Dynamics of Foreign Exchange Networks: A Time-Varying Copula Approach

1College of Business Administration, Hunan University, Changsha 410082, China
2Center of Finance and Investment Management, Hunan University, Changsha 410082, China
3China Merchants Bank, Shenzhen 518067, China

Received 11 March 2014; Accepted 16 April 2014; Published 6 May 2014

Academic Editor: Fenghua Wen

Copyright © 2014 Gang-Jin Wang et al. This is an open access article distributed under the Creative Commons Attribution License, which permits unrestricted use, distribution, and reproduction in any medium, provided the original work is properly cited.

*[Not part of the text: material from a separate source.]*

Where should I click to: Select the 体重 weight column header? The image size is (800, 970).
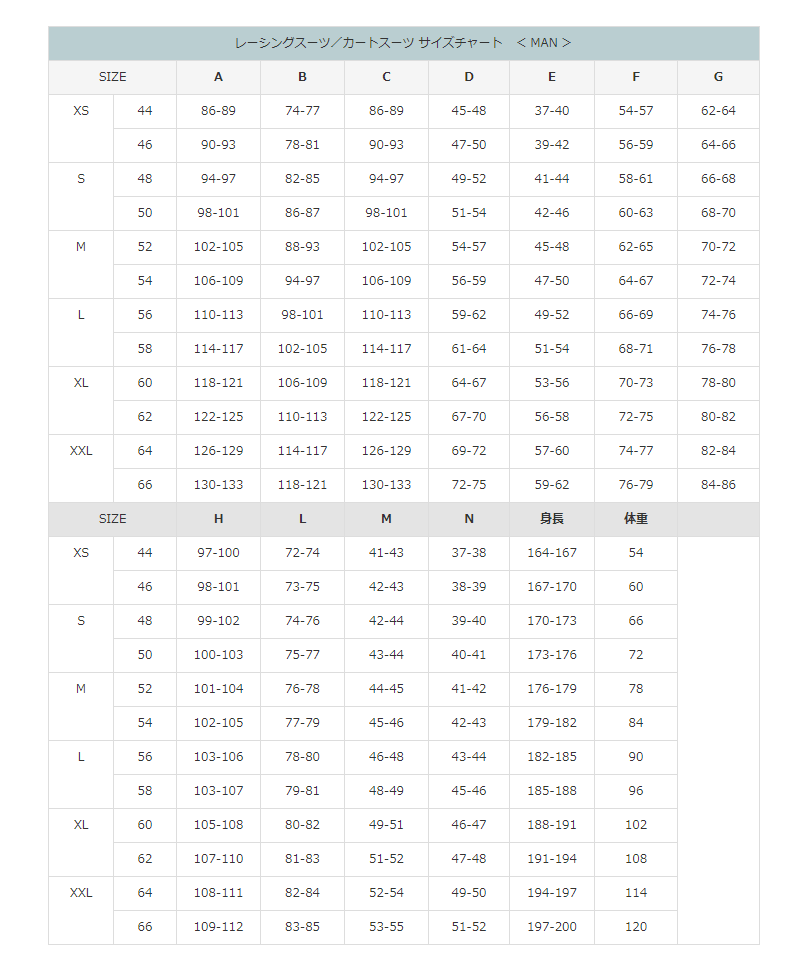pyautogui.click(x=636, y=519)
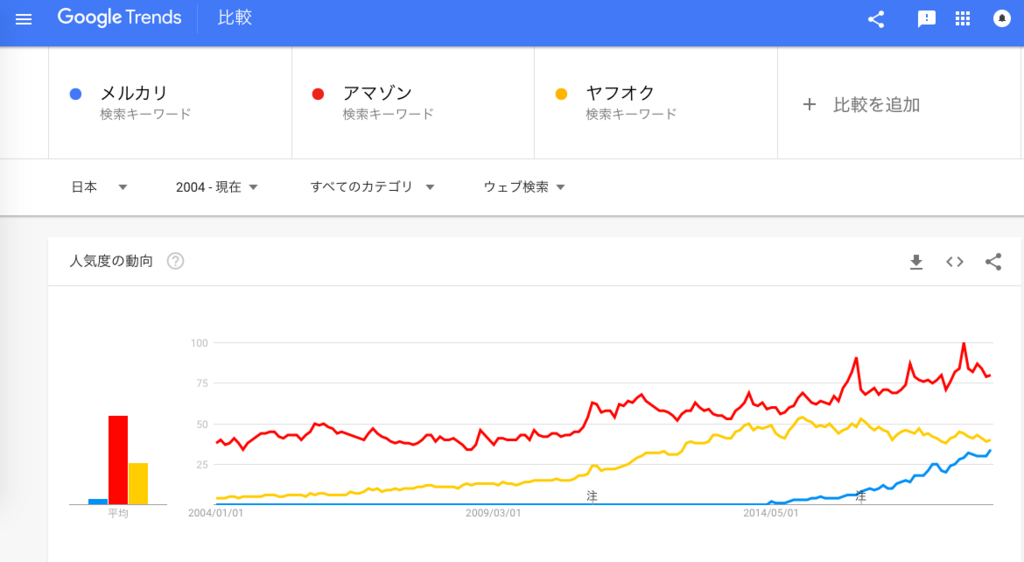
Task: Click the red average bar
Action: coord(118,460)
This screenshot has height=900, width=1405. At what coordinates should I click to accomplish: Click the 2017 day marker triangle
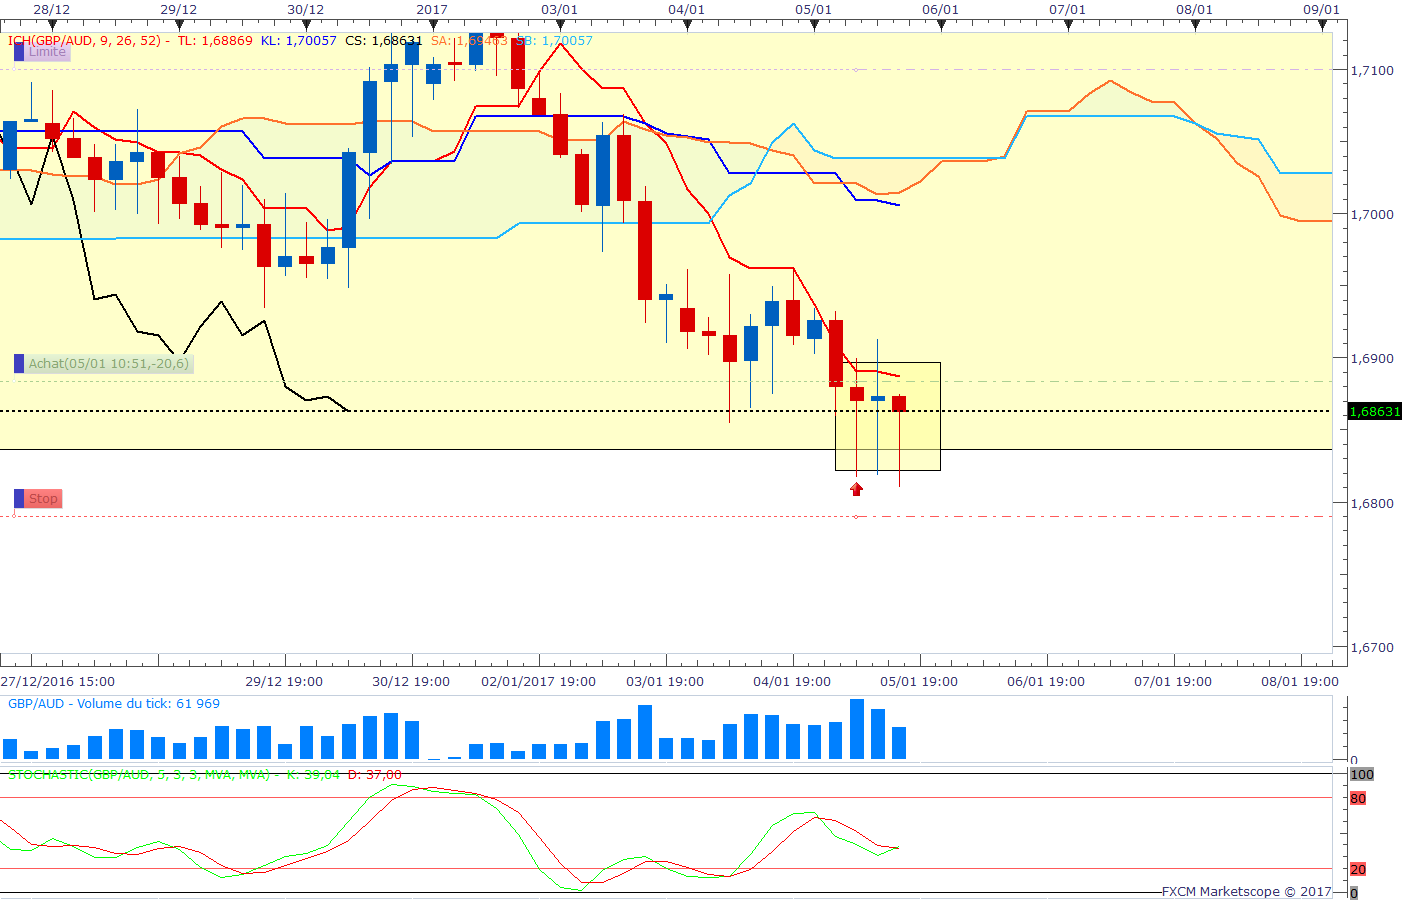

Based on a time-varying copula approach and the minimum spanning tree (MST) method, we propose a time-varying correlation network-based approach to investigate dynamics of foreign exchange (FX) networks. In piratical terms, we choose the daily FX rates of 42 major currencies in the international FX market during the period of 2005–2012 as the empirical data. The empirical results show that (i) the distributions of cross-correlation coefficients (distances) in the international FX market (network) are fat-tailed and negatively skewed; (ii) financial crises during the analyzed period have a great effect on the FX network’s topology structure and lead to the US dollar becoming more centered in the MST; (iii) the topological measures of the FX network show a large fluctuation and display long-range correlations; (iv) the FX network has a long-term memory effect and presents a scale-free behavior in the most of time; and (v) a great majority of links between currencies in the international FX market survive from one time to the next, and multistep survive rates of FX networks drop sharply as the time increases.